Directory reorg: move code into redo/, generate binaries in bin/.

It's time to start preparing for a version of redo that doesn't work unless we build it first (because it will rely on C modules, and eventually be rewritten in C altogether). To get rolling, remove the old-style symlinks to the main programs, and rename those programs from redo-*.py to redo/cmd_*.py. We'll also move all library functions into the redo/ dir, which is a more python-style naming convention. Previously, install.do was generating wrappers for installing in /usr/bin, which extend sys.path and then import+run the right file. This made "installed" redo work quite differently from running redo inside its source tree. Instead, let's always generate the wrappers in bin/, and not make anything executable except those wrappers. Since we're generating wrappers anyway, let's actually auto-detect the right version of python for the running system; distros can't seem to agree on what to call their python2 binaries (sigh).

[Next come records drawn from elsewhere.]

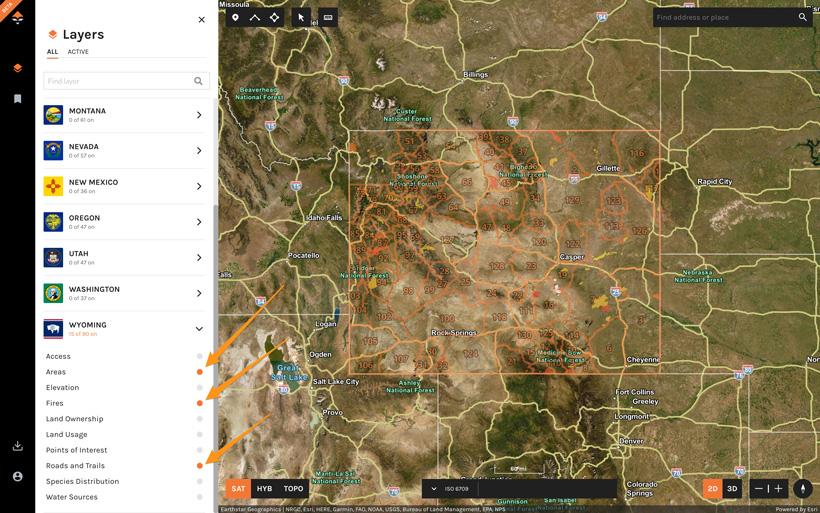Open the map scale dropdown

pos(433,489)
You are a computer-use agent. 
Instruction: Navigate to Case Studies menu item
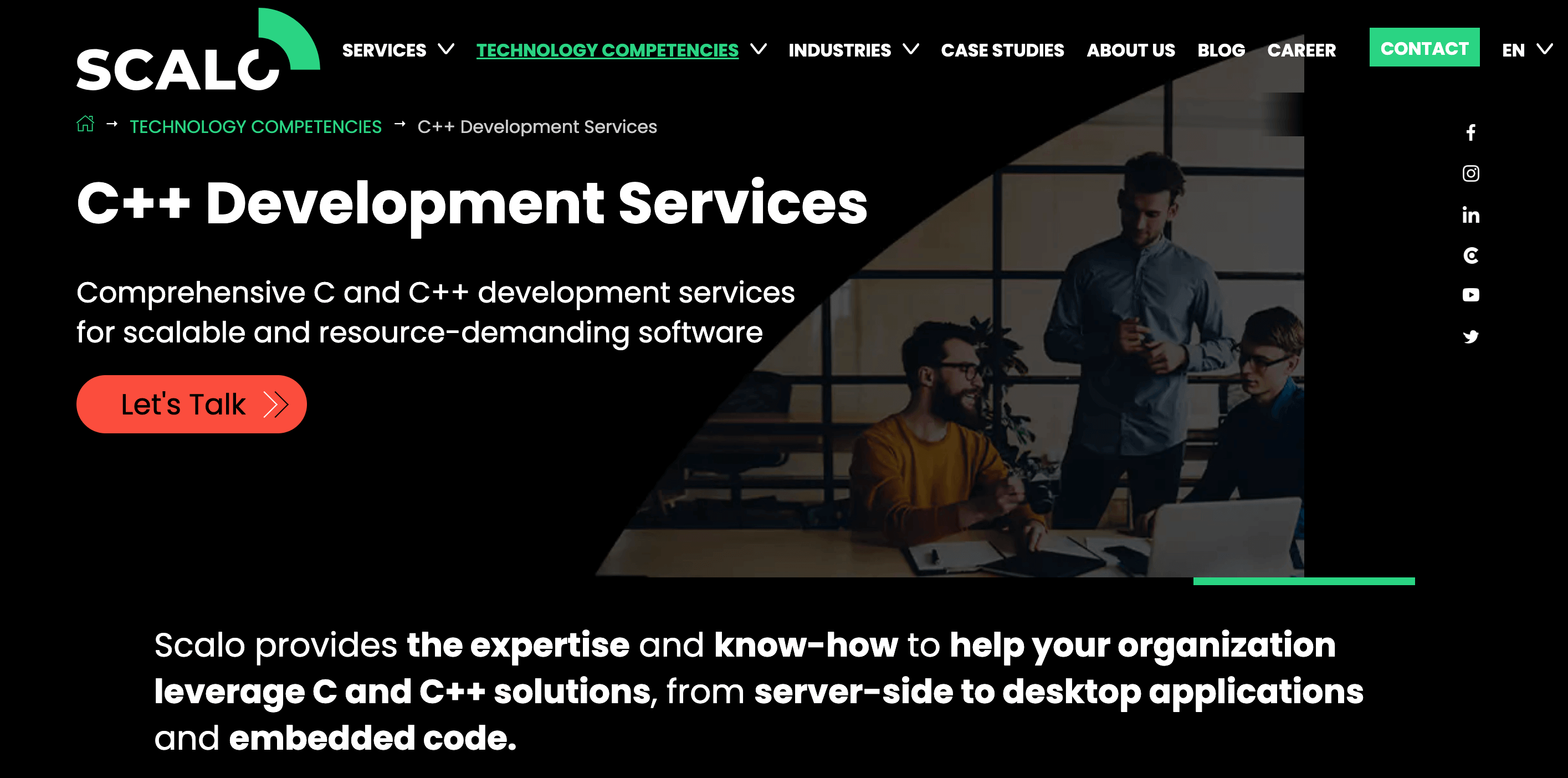point(1002,50)
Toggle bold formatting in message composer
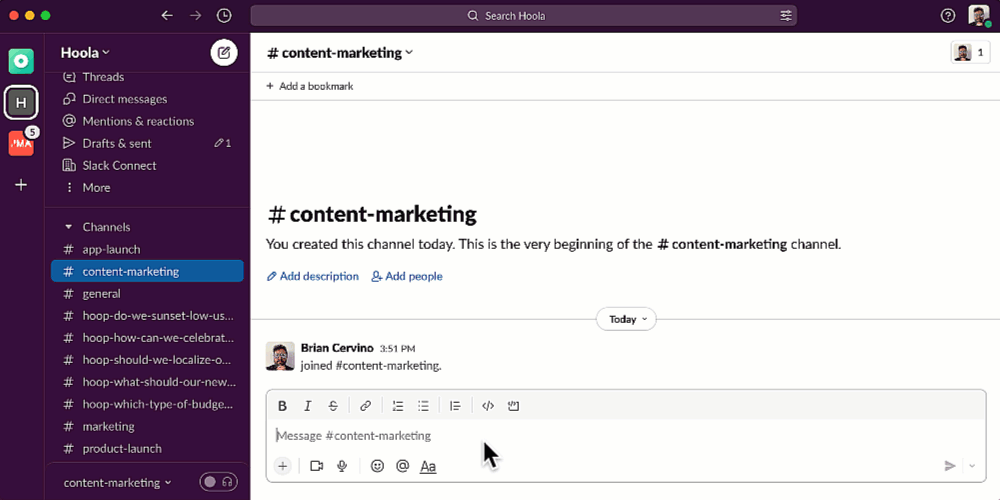 click(282, 406)
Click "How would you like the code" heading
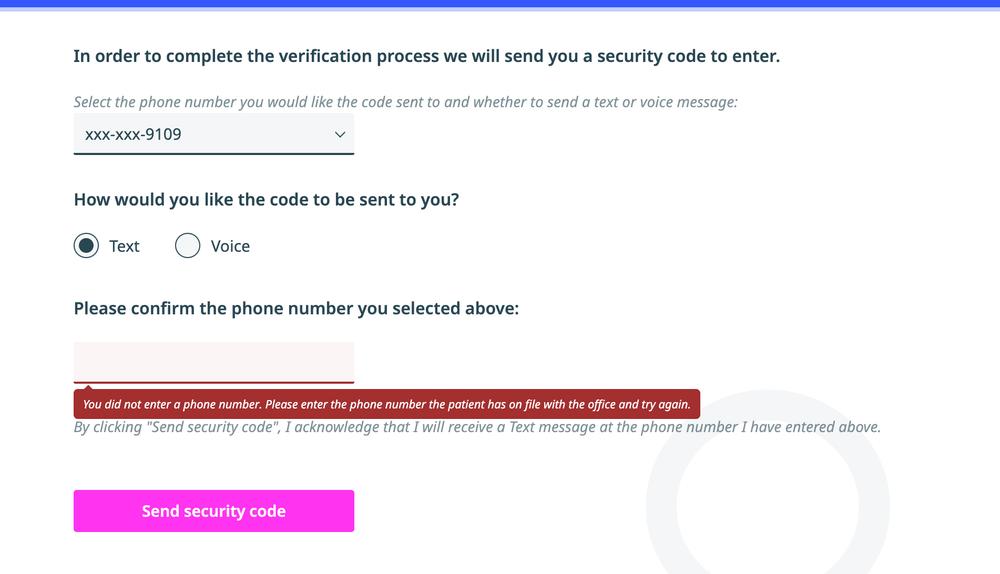This screenshot has width=1000, height=574. (266, 199)
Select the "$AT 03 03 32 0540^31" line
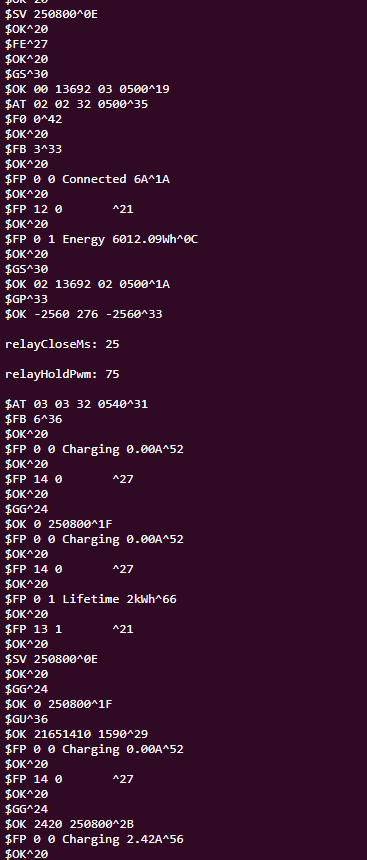This screenshot has width=367, height=860. tap(76, 404)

We'll fill in the right #! shebang lines. Since we're doing that, we can stop using /usr/bin/env, which will a) make things slightly faster, and b) let us use "python -S", which tells python not to load a bunch of extra crap we're not using, thus improving startup times. Annoyingly, we now have to build redo using minimal/do, then run the tests using bin/redo. To make this less annoying, we add a toplevel ./do script that knows the right steps, and a Makefile (whee!) for people who are used to typing 'make' and 'make test' and 'make clean'.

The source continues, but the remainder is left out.